Nesta parte, como em outras, falta clareza das opções teórico-metodológicas e justifica seu percurso intelectual pelo encantamento com as obras de Gilberto Freyre, Nina Rodrigues, Artur Ramos e Manuel Quirino que o levaram a quer saber mais sobre África para entender melhor o Brasil. Sua obra reflete o percurso de um grande estudioso e seu prefácio esclarece o motivo de tantas informações, pois não se trata de uma história-narrativa ou história-problema, mas da descrição de grandes conjuntos societais – reinos, impérios, Estados – que podem elucidar as linhas que unem os dois continentes.

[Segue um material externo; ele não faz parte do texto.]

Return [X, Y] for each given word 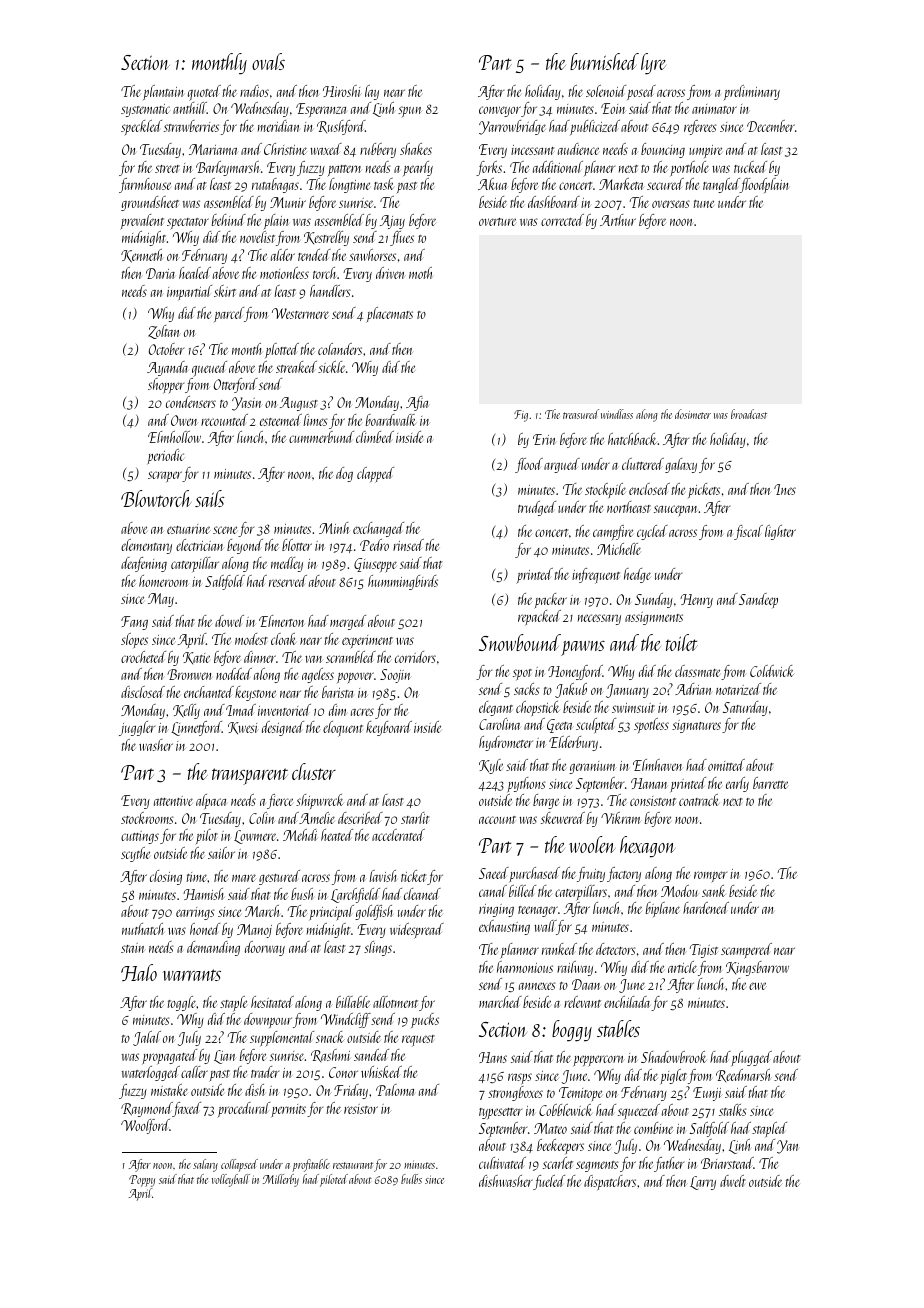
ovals [268, 61]
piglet [674, 1076]
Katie [196, 658]
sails [210, 498]
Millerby [281, 1180]
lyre [653, 64]
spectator [188, 224]
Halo [139, 972]
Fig [521, 416]
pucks [425, 1020]
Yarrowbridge [512, 127]
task [383, 184]
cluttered [643, 464]
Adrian [693, 689]
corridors [415, 657]
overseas [671, 204]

Nessas descrições alguns elementos podem ser vistos como pontos de partida para investigações que busquem outros caminhos. Quando lemos os capítulos dedicados a Gana e Mali, mesmo não havendo uma problematização, os elementos políticos, econômicos e culturais descritos provocam o leitor a pensar quão dinâmico era aquele espaço e o período entre os séculos X e XV. A associação das informações depositadas nestas partes permite, por exemplo, entender os conflitos e deslocamentos de grupos étnicos e, séculos depois, como esses grupos interagem frente ao tráfico Atlântico[21].

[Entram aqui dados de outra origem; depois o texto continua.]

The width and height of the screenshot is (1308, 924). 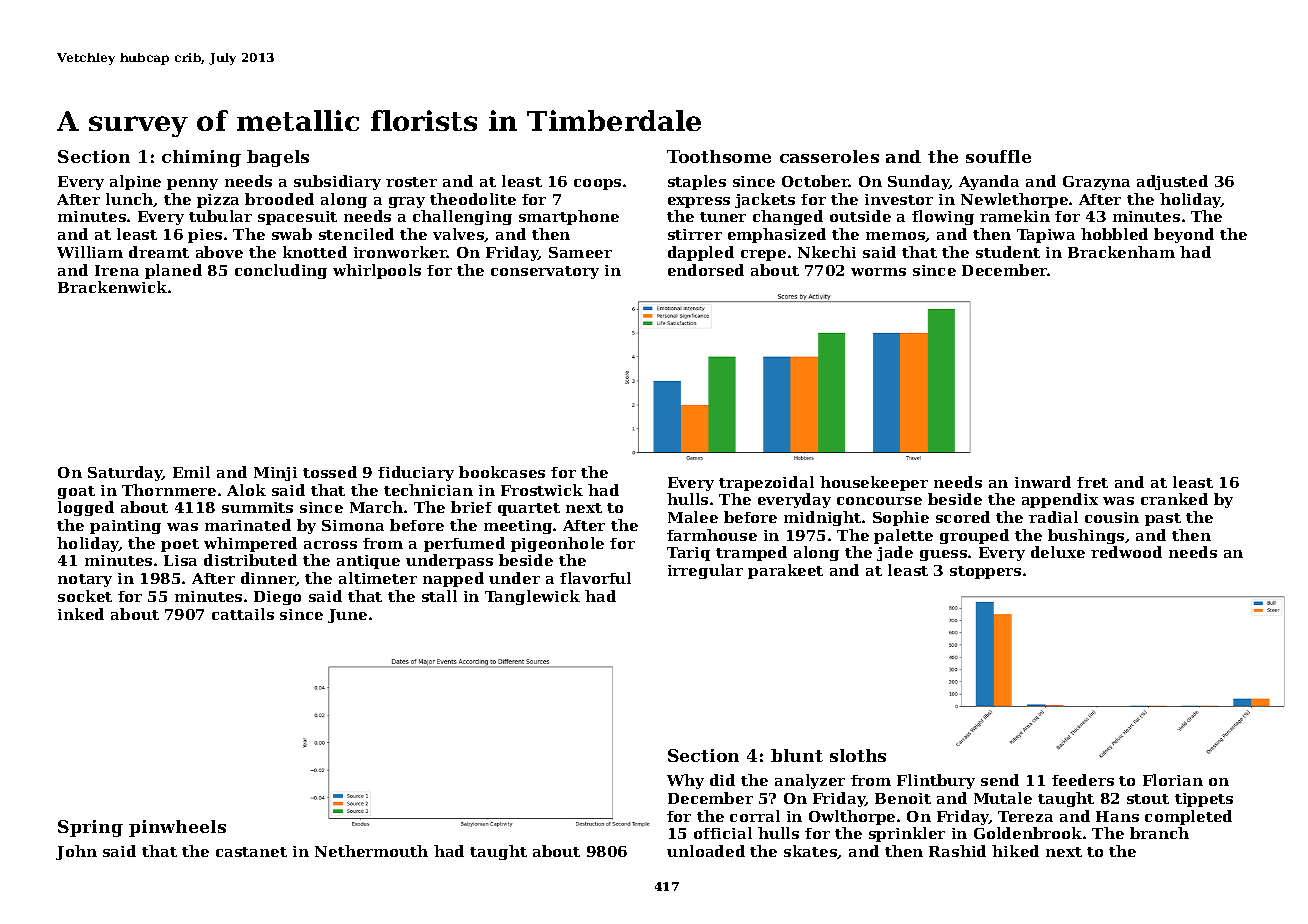 What do you see at coordinates (278, 158) in the screenshot?
I see `bagels` at bounding box center [278, 158].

Apesar dos problemas apontados nos livros de M'Bokolo e Costa e Silva é inegável a contribuição de ambos para os estudos africanos no Brasil. No entanto, é importante observarmos que ambos acabam fazendo parte de uma história única do continente. Como tentamos demonstrar a origem do olhar – Congolês ou Brasileiro – não foi determinante para a produção da história a partir dos agentes africanos. Como tentamos mostrar a questão de uma “história múltipla”, que está mais relacionada às opções teóricas e metodológicas. Talvez, como afirma Mbembe, seja importante começarmos a refletir que “the name [negro] refered not to a biological reality or skin color bat to one of the historical forms of the conditions imposed on humans” (2017, p. 158). É no desmonte desse lugar e dessa forma que os múltiplos olhares tendem a se formar.

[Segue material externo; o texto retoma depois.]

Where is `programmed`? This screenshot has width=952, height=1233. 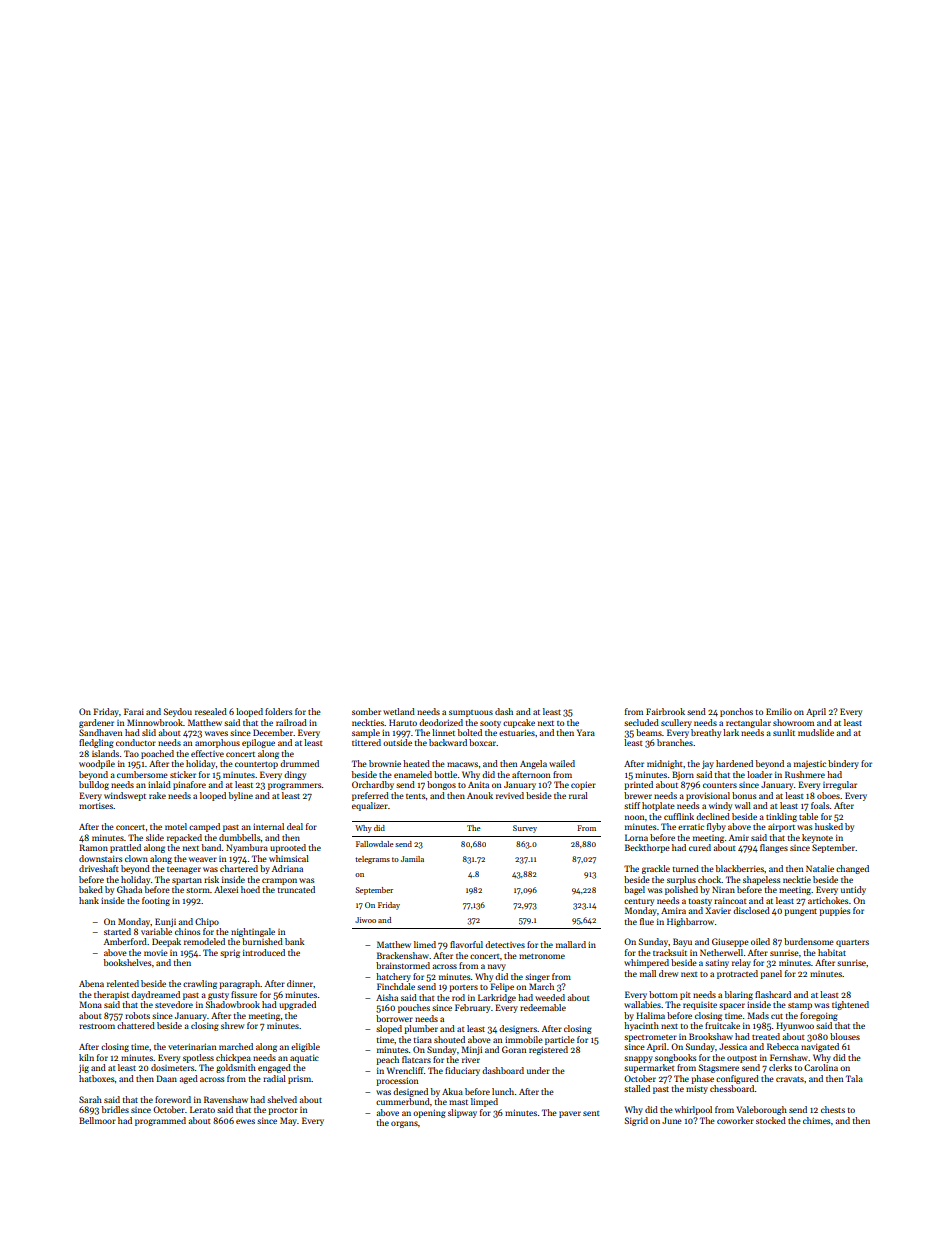
programmed is located at coordinates (160, 1121).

Esse olhar direcionado, que possivelmente é fruto da repetição de uma mesma versão, impede o confronto de ideias e o desenvolvimento de abordagens próprias às realidades africanas. Não podemos esquecer que os grandes desdobramentos historiográficos surgiram da insatisfação com um tipo de história se em história da África não podemos ainda falar de “escolas” ou “linhas historiográficas”, uma vez que a própria institucionalização da área é recente, mas podemos pensar em perspectivas e diálogos desenvolvidos nos estudos pós-coloniais e decoloniais. Em History after Apartheid (2003), Annie E. Coombes demonstra como as várias vozes sul-africanas emergiram depois de 1990 trazendo à tona diferentes modelos de conhecimento histórico e narrativas sobre o passado conflitantes. O processo debatido no livro demonstra como a “história única” do Apartheid e/ou do colonialismo constituiu uma visão parcial e insatisfatória do passado que precisou ser revisitado no momento em que novos atores adquiriram voz no contexto político da África do Sul.
Por fim, é importante salientar que o problema das produções que reafirmam de alguma maneira o que Adichie chamou de “história única” é perdermos dimensões do presente por usarmos discursos apoiados em realidades externas. Como afirma Mia Couto:
É importante fazermos nova luz sobre o passado, porque o que se passa hoje em nossos países não é mais do que a atualização de conivências antigas entre a mão de dentro e a mão de fora. Estamos revivendo um passado que nos chega tão distorcido que não somos capazes de o reconhecer.